Exact copies of all the entries below are expected in the answer.

[Data extracted from a collection]
.....
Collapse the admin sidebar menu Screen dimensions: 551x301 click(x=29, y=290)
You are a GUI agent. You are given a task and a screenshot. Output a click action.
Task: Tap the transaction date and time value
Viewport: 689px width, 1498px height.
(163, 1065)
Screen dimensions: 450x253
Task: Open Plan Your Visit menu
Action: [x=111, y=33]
.....
**Written reply**
Collapse the admin sidebar menu Screen dimensions: 551x301 click(x=29, y=290)
You are a GUI agent. You are given a task and a screenshot. Output a click action.
Task: Tap the transaction date and time value
Viewport: 689px width, 1498px height.
(163, 1065)
Screen dimensions: 450x253
Task: Open Plan Your Visit menu
Action: [x=111, y=33]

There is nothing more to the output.